It was 1991 and I was in my first year of university. All the girls were doing it - at least, some of all the girls - so a friend and I said we'd have a go. I lasted about ten minutes, I think, between the vast gym full of people who knew the steps gyrating away in time with the crazy-fit lycra-ed instructor, and the balcony full of male students whose lunchtime entertainment was to go and watch the scantily-clad girls bounce up and down. "I'm not going to be a piece of meat in your between-lectures porn fantasy," I said, as a good feminist; "and also, I don't like getting sweaty and I don't want to have to bring extra clothes to college every day, and I certainly don't want to shower in the sports centre, and it's too long a walk from the Arts block, and it looks haaaard."

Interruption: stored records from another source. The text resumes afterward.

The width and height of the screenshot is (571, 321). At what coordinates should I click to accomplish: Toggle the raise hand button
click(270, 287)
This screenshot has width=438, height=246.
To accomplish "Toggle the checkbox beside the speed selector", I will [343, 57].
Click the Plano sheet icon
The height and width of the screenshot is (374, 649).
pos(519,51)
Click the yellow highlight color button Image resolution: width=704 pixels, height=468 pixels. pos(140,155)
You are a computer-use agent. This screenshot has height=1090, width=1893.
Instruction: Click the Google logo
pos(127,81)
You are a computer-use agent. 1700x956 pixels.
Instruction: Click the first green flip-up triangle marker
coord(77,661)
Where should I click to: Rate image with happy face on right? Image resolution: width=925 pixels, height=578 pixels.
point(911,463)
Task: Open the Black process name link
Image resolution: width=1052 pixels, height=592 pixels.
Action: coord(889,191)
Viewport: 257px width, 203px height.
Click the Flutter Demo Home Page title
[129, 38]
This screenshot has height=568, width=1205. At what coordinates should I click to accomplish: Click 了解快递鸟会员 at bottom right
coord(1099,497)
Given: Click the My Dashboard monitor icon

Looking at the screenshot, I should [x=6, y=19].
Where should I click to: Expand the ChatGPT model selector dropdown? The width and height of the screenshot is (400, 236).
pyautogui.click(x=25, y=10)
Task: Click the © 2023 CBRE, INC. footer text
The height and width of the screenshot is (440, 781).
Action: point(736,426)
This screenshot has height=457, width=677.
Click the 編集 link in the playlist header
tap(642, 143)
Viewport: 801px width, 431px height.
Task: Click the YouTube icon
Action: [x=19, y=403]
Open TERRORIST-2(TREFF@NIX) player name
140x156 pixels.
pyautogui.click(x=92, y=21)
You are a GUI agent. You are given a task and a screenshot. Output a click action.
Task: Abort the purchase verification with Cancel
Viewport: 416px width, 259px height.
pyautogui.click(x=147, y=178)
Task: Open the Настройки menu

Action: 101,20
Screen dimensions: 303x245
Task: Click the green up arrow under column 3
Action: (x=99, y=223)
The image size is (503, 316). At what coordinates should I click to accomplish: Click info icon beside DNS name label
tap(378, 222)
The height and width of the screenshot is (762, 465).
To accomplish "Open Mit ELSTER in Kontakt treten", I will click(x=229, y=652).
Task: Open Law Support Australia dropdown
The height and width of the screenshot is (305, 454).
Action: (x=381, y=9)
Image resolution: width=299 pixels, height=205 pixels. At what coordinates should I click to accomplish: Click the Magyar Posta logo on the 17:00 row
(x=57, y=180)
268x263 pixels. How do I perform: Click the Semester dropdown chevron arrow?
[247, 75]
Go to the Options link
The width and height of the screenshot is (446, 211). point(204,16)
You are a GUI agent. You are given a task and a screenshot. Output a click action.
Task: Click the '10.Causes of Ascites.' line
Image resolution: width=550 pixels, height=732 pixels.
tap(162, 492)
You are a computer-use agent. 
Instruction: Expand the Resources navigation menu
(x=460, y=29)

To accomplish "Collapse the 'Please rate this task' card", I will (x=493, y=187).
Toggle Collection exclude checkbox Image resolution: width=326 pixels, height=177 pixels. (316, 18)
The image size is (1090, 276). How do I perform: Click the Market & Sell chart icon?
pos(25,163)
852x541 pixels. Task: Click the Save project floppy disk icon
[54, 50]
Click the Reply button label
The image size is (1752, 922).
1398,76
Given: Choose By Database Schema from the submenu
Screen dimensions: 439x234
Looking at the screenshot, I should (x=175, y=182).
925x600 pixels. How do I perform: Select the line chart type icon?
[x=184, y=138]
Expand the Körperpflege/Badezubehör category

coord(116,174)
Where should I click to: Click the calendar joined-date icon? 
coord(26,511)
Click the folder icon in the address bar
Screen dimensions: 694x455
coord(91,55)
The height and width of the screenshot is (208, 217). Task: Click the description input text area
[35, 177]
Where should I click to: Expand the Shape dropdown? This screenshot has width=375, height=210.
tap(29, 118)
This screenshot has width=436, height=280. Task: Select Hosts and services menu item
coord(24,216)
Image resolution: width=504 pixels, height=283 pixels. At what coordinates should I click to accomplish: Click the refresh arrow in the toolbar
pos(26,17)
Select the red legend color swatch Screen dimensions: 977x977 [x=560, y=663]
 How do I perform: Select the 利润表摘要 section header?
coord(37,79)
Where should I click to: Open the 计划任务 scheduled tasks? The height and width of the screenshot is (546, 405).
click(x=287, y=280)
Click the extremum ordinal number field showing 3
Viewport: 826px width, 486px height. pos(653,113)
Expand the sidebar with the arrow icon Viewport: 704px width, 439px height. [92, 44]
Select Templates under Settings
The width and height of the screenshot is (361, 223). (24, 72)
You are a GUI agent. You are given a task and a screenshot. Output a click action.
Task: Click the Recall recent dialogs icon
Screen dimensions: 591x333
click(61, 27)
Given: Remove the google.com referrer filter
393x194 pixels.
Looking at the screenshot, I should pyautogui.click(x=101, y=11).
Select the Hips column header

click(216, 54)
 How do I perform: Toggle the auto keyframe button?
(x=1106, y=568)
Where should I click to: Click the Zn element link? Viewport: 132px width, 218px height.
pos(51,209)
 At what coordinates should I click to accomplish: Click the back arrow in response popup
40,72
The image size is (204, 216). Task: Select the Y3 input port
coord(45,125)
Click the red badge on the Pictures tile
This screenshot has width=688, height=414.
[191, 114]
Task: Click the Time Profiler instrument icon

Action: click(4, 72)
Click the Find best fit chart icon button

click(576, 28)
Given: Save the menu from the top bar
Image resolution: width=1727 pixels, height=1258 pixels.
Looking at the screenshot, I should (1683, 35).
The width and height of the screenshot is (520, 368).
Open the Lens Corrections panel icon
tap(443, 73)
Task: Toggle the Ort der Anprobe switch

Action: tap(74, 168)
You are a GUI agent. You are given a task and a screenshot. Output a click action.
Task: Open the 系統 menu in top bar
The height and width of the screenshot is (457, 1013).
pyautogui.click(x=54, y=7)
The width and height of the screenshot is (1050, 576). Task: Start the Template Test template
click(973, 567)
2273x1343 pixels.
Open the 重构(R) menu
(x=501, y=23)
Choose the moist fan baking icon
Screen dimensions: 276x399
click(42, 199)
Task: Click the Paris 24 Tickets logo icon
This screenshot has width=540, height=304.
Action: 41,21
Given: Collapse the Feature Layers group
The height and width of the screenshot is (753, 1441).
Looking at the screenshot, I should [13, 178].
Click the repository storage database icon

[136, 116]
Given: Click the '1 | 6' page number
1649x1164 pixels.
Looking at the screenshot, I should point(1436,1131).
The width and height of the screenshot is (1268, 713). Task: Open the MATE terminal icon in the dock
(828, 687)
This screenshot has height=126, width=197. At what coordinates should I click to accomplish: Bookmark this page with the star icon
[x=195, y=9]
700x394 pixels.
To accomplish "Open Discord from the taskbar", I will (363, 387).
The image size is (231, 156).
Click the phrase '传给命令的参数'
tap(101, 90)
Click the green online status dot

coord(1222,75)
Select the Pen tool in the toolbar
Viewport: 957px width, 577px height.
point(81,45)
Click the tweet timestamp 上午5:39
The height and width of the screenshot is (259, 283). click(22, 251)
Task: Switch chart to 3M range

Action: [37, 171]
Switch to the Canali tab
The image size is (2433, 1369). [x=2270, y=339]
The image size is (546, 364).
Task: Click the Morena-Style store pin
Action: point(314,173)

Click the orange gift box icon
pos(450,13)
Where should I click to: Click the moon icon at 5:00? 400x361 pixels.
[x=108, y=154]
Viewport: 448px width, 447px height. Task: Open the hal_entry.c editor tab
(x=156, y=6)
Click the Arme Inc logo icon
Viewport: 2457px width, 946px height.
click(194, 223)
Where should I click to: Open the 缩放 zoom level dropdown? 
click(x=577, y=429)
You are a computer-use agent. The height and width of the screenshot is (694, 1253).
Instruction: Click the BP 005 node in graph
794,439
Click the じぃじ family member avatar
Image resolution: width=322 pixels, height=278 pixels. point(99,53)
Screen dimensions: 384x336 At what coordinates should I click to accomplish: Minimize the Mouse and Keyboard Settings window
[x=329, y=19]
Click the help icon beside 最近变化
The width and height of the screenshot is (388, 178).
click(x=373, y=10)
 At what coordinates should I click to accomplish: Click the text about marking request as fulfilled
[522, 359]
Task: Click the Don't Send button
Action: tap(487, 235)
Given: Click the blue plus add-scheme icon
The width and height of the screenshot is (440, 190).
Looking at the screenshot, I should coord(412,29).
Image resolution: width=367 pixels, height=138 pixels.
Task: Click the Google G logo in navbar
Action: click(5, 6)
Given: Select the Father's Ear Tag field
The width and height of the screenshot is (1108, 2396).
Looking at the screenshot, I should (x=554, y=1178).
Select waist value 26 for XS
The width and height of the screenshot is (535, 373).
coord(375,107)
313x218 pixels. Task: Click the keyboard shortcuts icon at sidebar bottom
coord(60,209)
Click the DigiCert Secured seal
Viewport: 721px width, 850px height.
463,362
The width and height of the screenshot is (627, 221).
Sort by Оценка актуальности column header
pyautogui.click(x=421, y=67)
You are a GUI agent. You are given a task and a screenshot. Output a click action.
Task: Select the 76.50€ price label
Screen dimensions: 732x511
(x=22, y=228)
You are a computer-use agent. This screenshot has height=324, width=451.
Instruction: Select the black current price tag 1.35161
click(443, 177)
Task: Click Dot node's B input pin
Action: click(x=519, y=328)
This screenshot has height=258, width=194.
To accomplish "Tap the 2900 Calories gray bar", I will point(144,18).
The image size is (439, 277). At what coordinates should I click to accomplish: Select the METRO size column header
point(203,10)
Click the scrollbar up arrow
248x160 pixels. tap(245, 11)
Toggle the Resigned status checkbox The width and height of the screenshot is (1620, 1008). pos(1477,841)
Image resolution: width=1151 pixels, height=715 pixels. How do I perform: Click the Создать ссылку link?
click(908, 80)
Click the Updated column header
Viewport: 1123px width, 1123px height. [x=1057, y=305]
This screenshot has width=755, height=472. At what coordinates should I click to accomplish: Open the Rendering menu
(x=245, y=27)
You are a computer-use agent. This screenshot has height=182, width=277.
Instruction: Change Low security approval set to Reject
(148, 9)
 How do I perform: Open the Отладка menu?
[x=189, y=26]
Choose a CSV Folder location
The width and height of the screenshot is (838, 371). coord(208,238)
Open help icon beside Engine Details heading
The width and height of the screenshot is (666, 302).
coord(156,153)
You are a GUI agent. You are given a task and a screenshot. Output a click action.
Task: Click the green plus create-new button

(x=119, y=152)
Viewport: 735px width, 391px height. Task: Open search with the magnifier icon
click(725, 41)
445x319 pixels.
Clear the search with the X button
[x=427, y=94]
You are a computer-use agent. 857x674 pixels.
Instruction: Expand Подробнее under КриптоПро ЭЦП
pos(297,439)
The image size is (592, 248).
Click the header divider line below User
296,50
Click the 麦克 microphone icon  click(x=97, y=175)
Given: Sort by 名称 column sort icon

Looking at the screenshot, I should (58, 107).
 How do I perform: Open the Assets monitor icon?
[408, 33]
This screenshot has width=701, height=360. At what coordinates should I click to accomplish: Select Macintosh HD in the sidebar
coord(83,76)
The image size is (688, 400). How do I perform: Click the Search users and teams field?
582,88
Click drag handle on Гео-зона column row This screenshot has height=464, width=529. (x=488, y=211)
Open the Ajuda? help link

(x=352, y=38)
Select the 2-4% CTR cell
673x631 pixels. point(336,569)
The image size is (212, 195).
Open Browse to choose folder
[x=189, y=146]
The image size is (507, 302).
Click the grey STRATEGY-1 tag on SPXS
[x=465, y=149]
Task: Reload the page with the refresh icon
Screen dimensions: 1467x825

So that was that. Until this morning, when I participated in an Ultimate Groove Workout - which turned out to be, as far as I'm concerned, thinly disguised aerobics to music. (Didn't aerobics always have music? But somehow this is different. Maybe the music is more intrinsic to the movement here.)
I had thought that my two or three years of ballroom and Latin dance would help me out, but it seemed not. Apparently, I'm incapable of moving my arms and my legs at the same time. You'd think I'd have noticed that before now, but it seems that over the years my body has become skilled at hiding this tiny handicap. Dancing with a partner, my arms were almost always engaged in leaning against the other person; it turns out that when you take this person away and ask me to make prescribed motions with my arms while stepping steps apace with my legs, my brain goes into its math zone: that fuzzy place where all of me decides to go on hiatus until someone asks an easier question. Or in this case, until the music slows and something relatively simple happens, like standing still or maybe lying down and closing my eyes.
Even when everyone was clapping their hands nonchalantly above their heads while skipping lightly from one step to the next, I was the one clapping out of time. Decades of my life dedicated to weekly choir practices, years of recorder and piano and clarinet lessons, many many nights spent shaking my booty on the dancefloor, and I couldn't even clap in the right place. Sigh.
The good news is that I can only get better. Surely.